Tally the lines in the following entries that include the word "each"; state only the total.

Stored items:
****

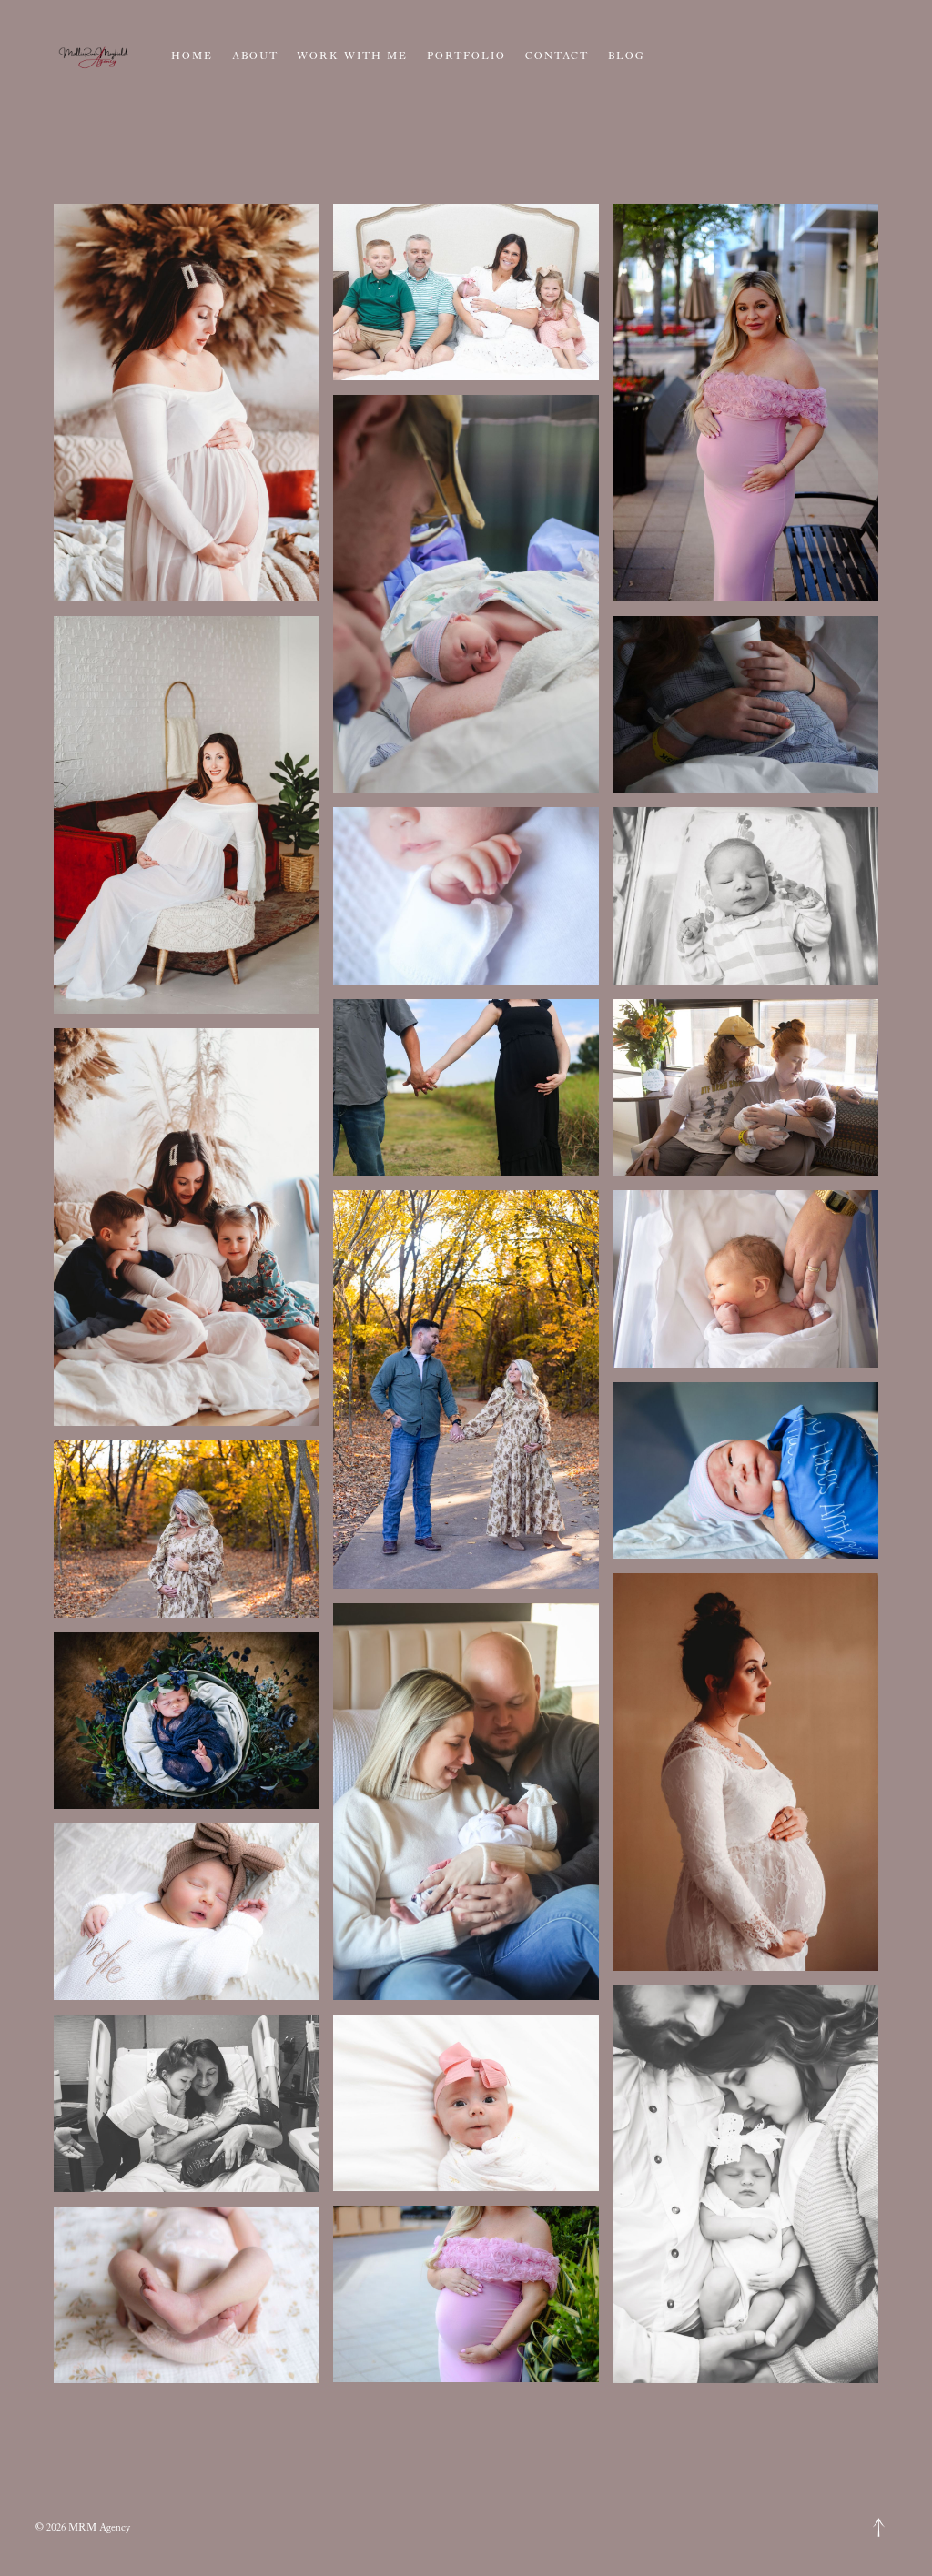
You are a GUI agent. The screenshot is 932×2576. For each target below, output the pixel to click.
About (255, 56)
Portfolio (467, 56)
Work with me (352, 56)
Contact (557, 56)
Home (192, 56)
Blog (626, 56)
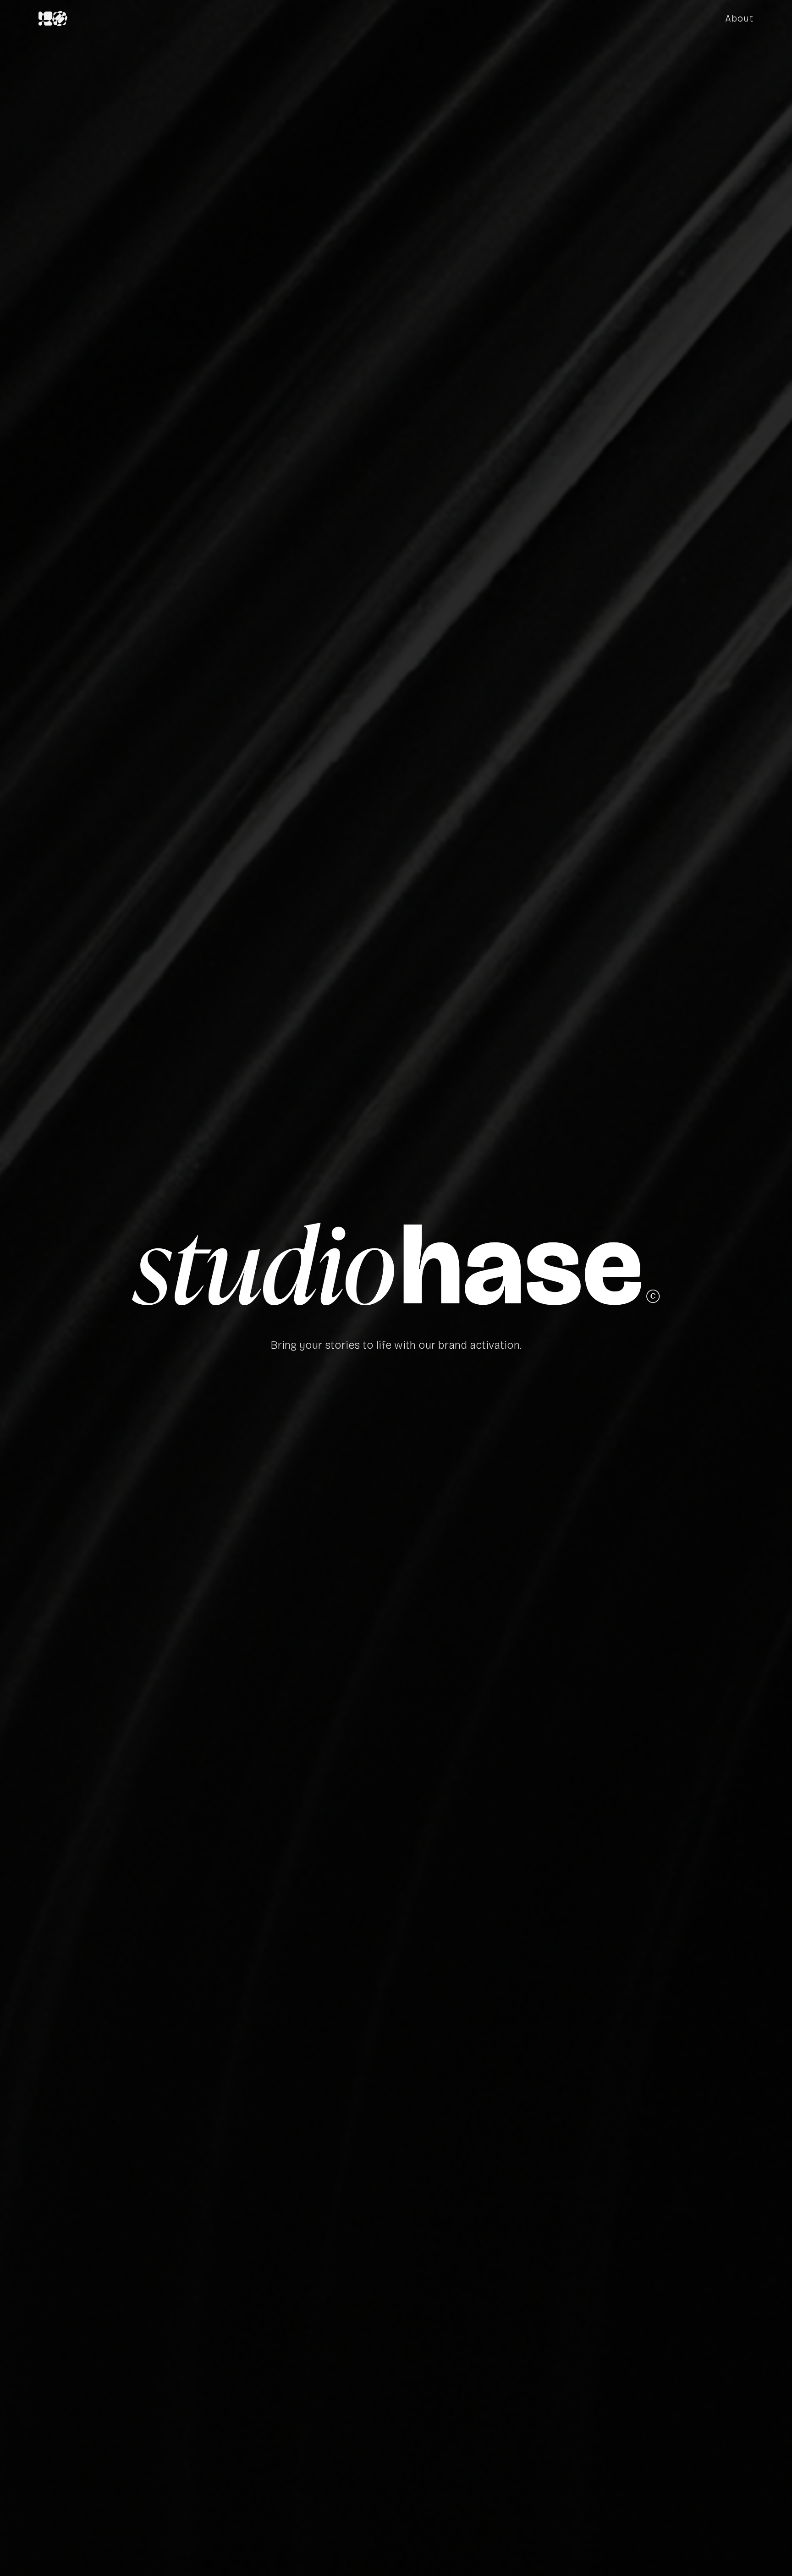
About (739, 18)
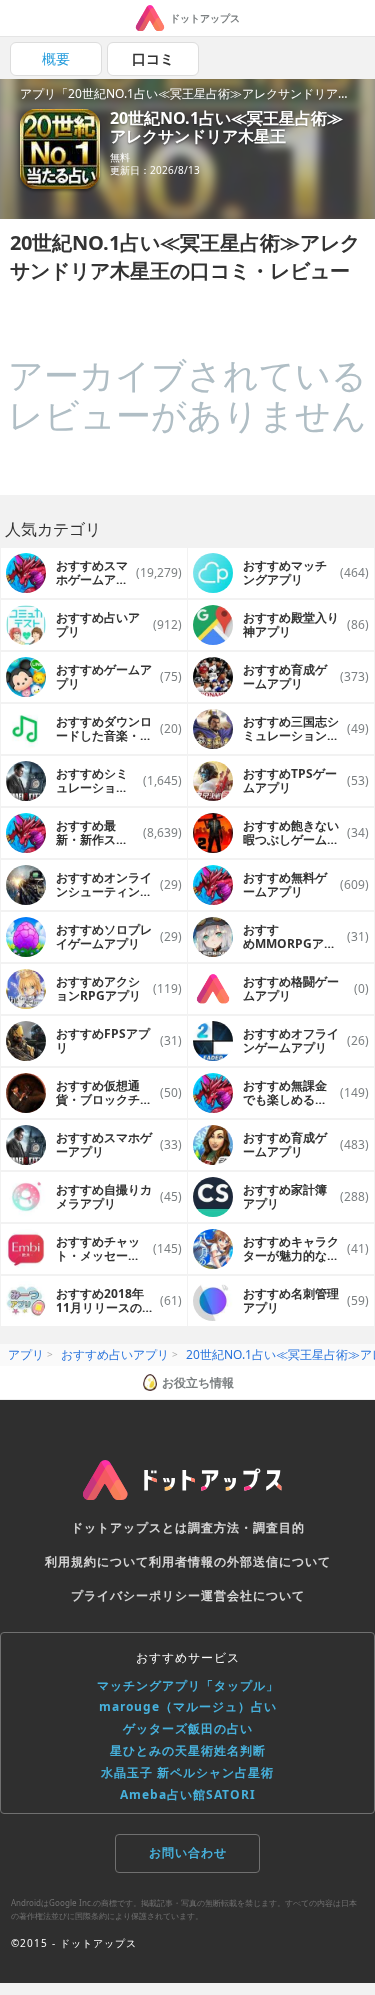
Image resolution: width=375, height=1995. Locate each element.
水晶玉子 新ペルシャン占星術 (187, 1772)
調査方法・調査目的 (246, 1527)
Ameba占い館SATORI (188, 1794)
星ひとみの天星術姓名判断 (188, 1750)
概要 (56, 58)
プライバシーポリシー (136, 1595)
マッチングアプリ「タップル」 (188, 1685)
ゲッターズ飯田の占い (188, 1728)
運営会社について (253, 1595)
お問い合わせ (188, 1852)
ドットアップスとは (129, 1527)
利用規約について (97, 1561)
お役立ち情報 (198, 1382)
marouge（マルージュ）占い (188, 1706)
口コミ (153, 58)
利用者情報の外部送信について (240, 1561)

****

• Expected output
2